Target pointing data

____

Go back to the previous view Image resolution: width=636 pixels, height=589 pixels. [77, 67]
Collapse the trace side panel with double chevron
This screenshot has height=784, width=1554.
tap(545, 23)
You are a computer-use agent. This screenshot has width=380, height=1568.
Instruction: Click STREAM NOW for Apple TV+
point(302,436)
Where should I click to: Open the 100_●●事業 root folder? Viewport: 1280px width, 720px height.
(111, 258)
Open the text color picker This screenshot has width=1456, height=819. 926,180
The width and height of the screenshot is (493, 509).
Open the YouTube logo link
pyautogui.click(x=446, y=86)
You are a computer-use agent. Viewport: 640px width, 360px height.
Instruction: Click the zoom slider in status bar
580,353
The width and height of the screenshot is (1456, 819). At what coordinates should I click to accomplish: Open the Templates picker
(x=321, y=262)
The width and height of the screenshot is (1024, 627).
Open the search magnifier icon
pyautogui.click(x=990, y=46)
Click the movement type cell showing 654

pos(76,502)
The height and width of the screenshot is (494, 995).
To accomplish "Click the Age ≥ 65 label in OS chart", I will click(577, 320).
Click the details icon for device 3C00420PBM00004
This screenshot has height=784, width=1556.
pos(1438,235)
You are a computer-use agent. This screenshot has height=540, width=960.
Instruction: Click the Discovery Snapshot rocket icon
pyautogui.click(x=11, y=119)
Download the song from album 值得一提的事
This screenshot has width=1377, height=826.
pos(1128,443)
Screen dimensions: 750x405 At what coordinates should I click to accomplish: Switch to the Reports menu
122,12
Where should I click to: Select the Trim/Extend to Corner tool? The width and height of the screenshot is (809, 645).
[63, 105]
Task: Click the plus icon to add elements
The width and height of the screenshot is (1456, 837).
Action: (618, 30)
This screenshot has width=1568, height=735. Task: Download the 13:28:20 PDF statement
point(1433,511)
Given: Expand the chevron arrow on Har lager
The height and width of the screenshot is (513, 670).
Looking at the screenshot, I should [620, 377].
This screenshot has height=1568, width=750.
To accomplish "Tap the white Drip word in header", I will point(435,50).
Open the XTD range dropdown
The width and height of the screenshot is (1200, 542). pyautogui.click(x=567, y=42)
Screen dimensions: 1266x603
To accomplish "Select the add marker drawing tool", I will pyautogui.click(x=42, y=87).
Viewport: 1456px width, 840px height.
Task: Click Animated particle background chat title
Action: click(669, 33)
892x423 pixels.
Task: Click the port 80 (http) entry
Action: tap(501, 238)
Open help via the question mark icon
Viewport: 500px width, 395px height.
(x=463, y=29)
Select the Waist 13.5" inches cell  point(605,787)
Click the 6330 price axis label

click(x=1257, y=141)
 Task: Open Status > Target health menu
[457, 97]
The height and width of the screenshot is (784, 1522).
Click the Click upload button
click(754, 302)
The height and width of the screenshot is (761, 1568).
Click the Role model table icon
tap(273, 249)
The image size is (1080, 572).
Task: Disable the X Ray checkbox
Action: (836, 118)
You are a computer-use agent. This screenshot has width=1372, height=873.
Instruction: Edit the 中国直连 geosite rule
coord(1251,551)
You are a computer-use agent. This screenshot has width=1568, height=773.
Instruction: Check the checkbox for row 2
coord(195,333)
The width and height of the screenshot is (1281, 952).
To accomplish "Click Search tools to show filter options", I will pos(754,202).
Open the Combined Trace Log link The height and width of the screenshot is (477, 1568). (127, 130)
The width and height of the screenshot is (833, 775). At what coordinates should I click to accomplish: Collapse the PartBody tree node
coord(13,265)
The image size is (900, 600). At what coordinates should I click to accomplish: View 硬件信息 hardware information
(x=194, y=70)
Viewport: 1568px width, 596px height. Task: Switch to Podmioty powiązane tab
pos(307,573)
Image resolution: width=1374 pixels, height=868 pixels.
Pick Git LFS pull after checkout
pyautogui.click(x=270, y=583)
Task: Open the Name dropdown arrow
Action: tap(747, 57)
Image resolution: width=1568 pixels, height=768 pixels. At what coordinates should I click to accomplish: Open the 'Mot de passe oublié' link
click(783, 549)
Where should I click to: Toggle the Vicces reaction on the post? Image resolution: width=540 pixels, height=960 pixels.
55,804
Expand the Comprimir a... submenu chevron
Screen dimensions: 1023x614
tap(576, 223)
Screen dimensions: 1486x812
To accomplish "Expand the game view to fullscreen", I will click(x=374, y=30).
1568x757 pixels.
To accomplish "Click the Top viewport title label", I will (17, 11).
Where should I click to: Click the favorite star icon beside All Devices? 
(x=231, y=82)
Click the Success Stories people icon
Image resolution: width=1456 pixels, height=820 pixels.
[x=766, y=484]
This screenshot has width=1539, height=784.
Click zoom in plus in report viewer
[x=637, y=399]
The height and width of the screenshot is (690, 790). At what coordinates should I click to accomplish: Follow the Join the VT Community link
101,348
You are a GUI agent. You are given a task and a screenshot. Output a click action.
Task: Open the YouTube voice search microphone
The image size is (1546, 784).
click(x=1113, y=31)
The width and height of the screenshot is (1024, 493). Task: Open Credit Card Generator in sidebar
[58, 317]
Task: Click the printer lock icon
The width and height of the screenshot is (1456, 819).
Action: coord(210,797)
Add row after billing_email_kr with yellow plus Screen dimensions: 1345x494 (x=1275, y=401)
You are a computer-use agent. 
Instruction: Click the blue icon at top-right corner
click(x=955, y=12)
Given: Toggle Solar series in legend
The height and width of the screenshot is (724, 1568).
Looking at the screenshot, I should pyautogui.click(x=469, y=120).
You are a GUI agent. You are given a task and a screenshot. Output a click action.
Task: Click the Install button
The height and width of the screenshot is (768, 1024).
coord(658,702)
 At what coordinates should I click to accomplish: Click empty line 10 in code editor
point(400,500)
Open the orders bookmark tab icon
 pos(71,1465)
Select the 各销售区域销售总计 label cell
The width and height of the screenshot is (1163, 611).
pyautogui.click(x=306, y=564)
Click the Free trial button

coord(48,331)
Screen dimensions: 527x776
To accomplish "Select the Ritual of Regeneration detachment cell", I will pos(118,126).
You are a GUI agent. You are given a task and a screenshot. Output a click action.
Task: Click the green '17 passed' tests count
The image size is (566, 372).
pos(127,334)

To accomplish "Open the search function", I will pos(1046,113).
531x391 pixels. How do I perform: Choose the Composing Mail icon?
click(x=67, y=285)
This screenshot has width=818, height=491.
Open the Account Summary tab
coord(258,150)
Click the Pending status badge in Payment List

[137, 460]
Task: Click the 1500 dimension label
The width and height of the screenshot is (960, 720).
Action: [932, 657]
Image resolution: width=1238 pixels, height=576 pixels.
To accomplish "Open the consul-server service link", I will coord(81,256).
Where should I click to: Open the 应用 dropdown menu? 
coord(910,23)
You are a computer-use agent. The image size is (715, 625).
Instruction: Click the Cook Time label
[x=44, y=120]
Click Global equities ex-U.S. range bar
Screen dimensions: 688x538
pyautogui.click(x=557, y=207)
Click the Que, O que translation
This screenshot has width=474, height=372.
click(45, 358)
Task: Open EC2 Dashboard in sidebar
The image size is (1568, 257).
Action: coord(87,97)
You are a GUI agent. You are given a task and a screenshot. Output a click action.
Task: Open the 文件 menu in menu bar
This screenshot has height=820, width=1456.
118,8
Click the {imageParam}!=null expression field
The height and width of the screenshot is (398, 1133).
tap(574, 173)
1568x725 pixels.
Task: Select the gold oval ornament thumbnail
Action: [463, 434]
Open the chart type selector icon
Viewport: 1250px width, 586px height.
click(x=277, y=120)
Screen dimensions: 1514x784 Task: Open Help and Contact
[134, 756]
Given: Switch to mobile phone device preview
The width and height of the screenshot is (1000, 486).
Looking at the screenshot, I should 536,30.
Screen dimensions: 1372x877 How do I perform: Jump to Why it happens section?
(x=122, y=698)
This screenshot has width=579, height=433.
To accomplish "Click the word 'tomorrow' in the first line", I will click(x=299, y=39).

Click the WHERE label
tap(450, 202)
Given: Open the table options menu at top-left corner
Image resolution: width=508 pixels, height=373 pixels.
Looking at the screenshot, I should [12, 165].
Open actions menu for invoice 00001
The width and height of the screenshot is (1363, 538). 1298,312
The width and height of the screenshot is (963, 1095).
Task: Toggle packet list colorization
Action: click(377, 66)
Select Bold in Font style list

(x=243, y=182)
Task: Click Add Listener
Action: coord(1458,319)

____

Output the lines of the entries above exactly as they appear, from the line containing "This screenshot has width=1539, height=784." down to the line containing "I will coord(81,256).", including both of those lines.

• Finished task:
This screenshot has width=1539, height=784.
Click zoom in plus in report viewer
[x=637, y=399]
The height and width of the screenshot is (690, 790). At what coordinates should I click to accomplish: Follow the Join the VT Community link
101,348
You are a GUI agent. You are given a task and a screenshot. Output a click action.
Task: Open the YouTube voice search microphone
The image size is (1546, 784).
click(x=1113, y=31)
The width and height of the screenshot is (1024, 493). Task: Open Credit Card Generator in sidebar
[58, 317]
Task: Click the printer lock icon
The width and height of the screenshot is (1456, 819).
Action: coord(210,797)
Add row after billing_email_kr with yellow plus Screen dimensions: 1345x494 (x=1275, y=401)
You are a computer-use agent. 
Instruction: Click the blue icon at top-right corner
click(x=955, y=12)
Given: Toggle Solar series in legend
The height and width of the screenshot is (724, 1568).
Looking at the screenshot, I should pyautogui.click(x=469, y=120).
You are a GUI agent. You are given a task and a screenshot. Output a click action.
Task: Click the Install button
The height and width of the screenshot is (768, 1024).
coord(658,702)
 At what coordinates should I click to accomplish: Click empty line 10 in code editor
point(400,500)
Open the orders bookmark tab icon
 pos(71,1465)
Select the 各销售区域销售总计 label cell
The width and height of the screenshot is (1163, 611).
pyautogui.click(x=306, y=564)
Click the Free trial button

coord(48,331)
Screen dimensions: 527x776
To accomplish "Select the Ritual of Regeneration detachment cell", I will pos(118,126).
You are a GUI agent. You are given a task and a screenshot. Output a click action.
Task: Click the green '17 passed' tests count
The image size is (566, 372).
pos(127,334)

To accomplish "Open the search function", I will pos(1046,113).
531x391 pixels. How do I perform: Choose the Composing Mail icon?
click(x=67, y=285)
This screenshot has width=818, height=491.
Open the Account Summary tab
coord(258,150)
Click the Pending status badge in Payment List

[137, 460]
Task: Click the 1500 dimension label
The width and height of the screenshot is (960, 720).
Action: [932, 657]
Image resolution: width=1238 pixels, height=576 pixels.
To accomplish "Open the consul-server service link", I will coord(81,256).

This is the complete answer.